GreenBuilt (tm) : National Association of Homebuilders
In 2007 the National Association of Home Builders (NAHB) and the International Code Council (ICC) partnered to form a much-needed and nationally recognizable standard definition of what is meant by "Green Building."
ENERGY STAR BLUE: EPA & Department of Energy
ENERGY STAR qualified homes are independently verified to meet strict guidelines for energy efficiency set by the U.S. Environmental Protection Agency. These homes save money on utility bills, provide a more comfortable living environment with better indoor air quality, and help protect the environment.
Benefits to Homeowners
Here are many reasons for owning or purchasing a green home.

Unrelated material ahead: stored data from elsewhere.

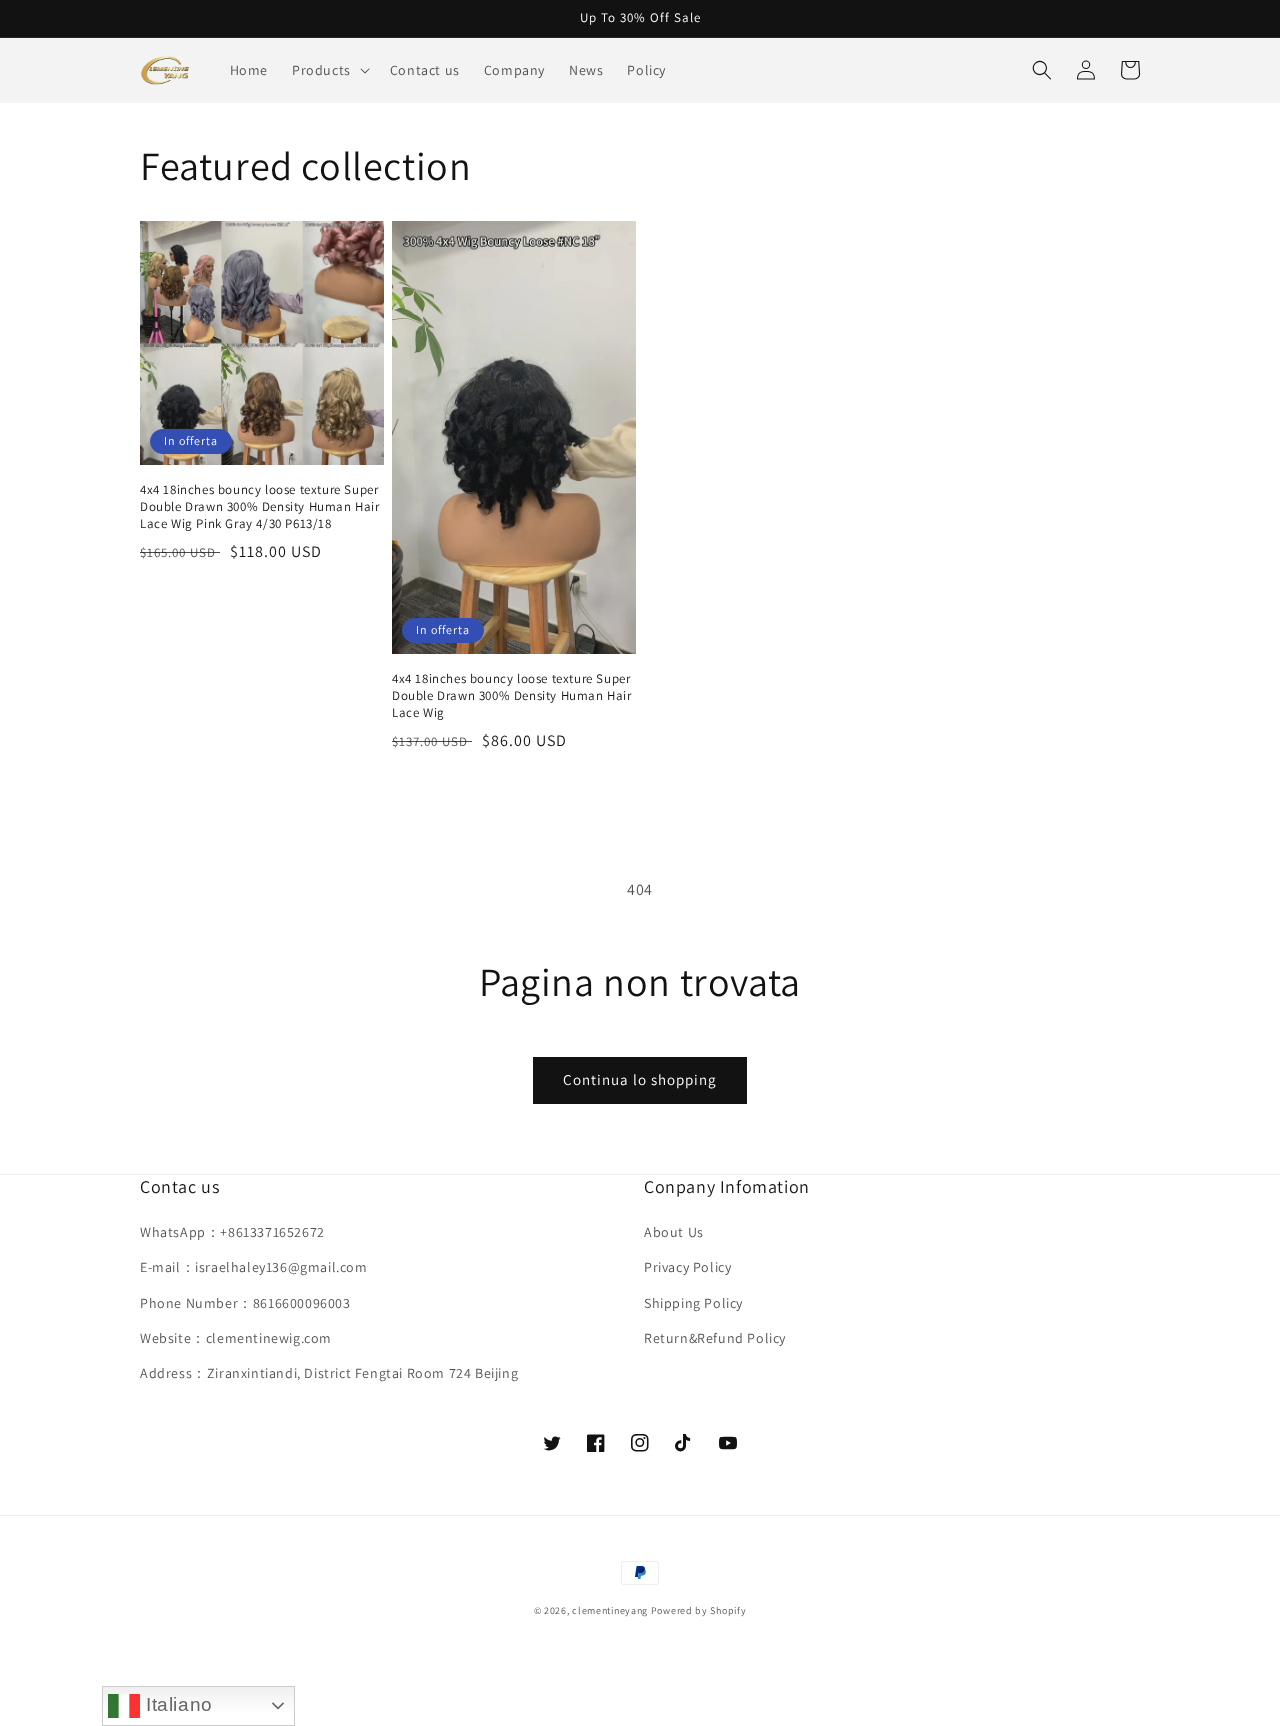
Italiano (176, 1704)
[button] (329, 70)
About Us (674, 1232)
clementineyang (610, 1610)
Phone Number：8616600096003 (245, 1303)
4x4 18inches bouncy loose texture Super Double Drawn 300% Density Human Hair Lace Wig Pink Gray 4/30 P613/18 (260, 507)
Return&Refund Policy (715, 1338)
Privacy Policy (687, 1267)
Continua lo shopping (640, 1079)
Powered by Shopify (699, 1610)
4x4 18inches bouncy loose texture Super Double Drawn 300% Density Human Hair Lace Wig (512, 696)
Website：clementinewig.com (236, 1338)
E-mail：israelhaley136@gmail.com (254, 1267)
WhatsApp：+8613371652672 (232, 1232)
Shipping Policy (693, 1303)
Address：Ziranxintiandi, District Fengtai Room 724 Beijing (329, 1373)
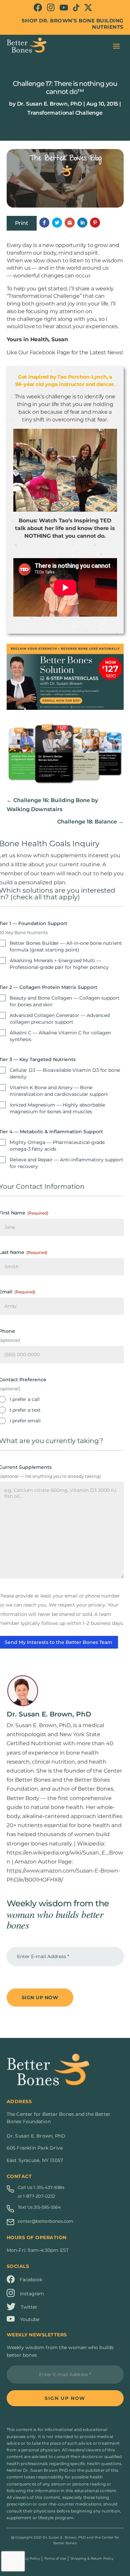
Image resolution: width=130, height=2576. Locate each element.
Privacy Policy (28, 2558)
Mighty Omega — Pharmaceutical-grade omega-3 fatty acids (57, 1145)
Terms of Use (55, 2558)
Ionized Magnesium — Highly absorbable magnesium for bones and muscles (57, 1108)
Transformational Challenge (65, 113)
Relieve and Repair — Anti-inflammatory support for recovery (66, 1163)
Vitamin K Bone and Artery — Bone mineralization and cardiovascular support (59, 1090)
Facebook (31, 2280)
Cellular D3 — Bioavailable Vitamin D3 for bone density (65, 1073)
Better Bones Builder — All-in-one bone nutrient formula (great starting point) (66, 946)
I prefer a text (25, 1410)
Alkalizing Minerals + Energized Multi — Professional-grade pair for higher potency (59, 963)
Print (21, 223)
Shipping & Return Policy (92, 2558)
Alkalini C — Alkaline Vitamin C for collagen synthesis (60, 1036)
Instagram (32, 2294)
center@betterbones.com (45, 2221)
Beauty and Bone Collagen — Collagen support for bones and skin (65, 1001)
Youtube (29, 2319)
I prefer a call (25, 1399)
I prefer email (25, 1421)
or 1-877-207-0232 (36, 2196)
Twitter (29, 2307)
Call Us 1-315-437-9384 (41, 2187)
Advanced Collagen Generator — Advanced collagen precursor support (60, 1018)
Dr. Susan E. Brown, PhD (49, 104)
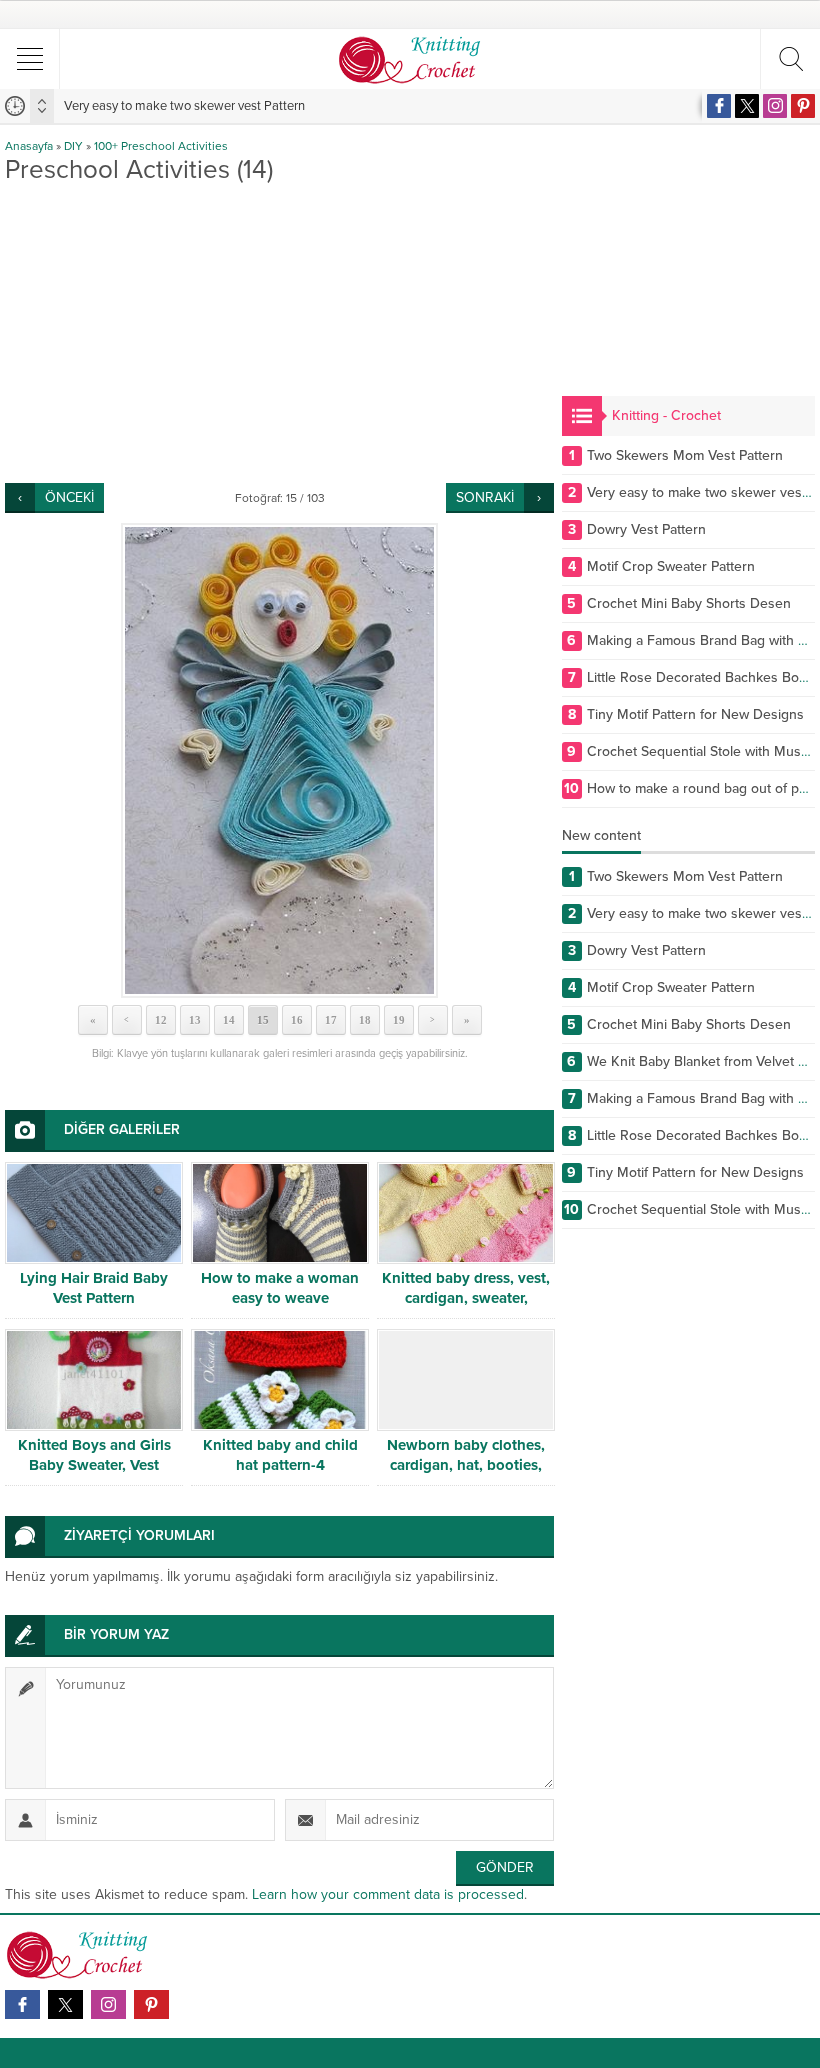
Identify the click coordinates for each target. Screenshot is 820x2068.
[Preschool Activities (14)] (279, 760)
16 (297, 1020)
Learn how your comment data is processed (388, 1894)
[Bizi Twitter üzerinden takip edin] (747, 106)
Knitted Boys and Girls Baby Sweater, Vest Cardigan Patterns (94, 1465)
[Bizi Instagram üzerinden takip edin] (775, 106)
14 (229, 1020)
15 (263, 1020)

The technologies and practices required to build a certified, sustainable green home should dramatically reduce average monthly costs to operate the home. Energy-efficient appliances, lighting systems, and HVAC equipment result in lower energy consumption compared to traditional models. Superior thermal envelope construction is the key to energy savings. It incorporates materials like affordable foam or cellulose insulation with building practices used to reduce air infiltration and leaks. Using less water through water-conserving faucets, showers, toilets, and irrigation systems may also result in less water consumption. Properly sized HVAC systems mean that less energy is needed to condition spaces. Employing technologies such as photovoltaic panels for solar electricity and water heating, and geothermal heat exchangers could reduce dependence on public utilities too.
Effective storm water management and landscaping could mean less time maintaining outside spaces. Also, green building practices lead to the use of some longer-performing materials and careful construction assemblies. Drained foundations, water spouts on gutters, and flashing around windows and doors might reduce the opportunity for system failure within the home due to moisture intrusion.
Indoor Environmental Quality
Homes that allow for proper air exchange through ventilation, and low-emitting products like low- or no-VOC paints reduce off-gassing. Further, green building practices look at reducing the opportunity for moisture intrusion. The efficient HVAC systems, windows, and floor plans also mean that heating and cooling is better distributed throughout the home.
Increased energy and water efficiency in construction could lead to decreased energy and water consumption in a home throughout its lifespan. Some renewable, recycled, and other efficient building products used in green home construction may reduce the impact on natural resources. Further, green homes often include resource and waste reduction and recycling amenities.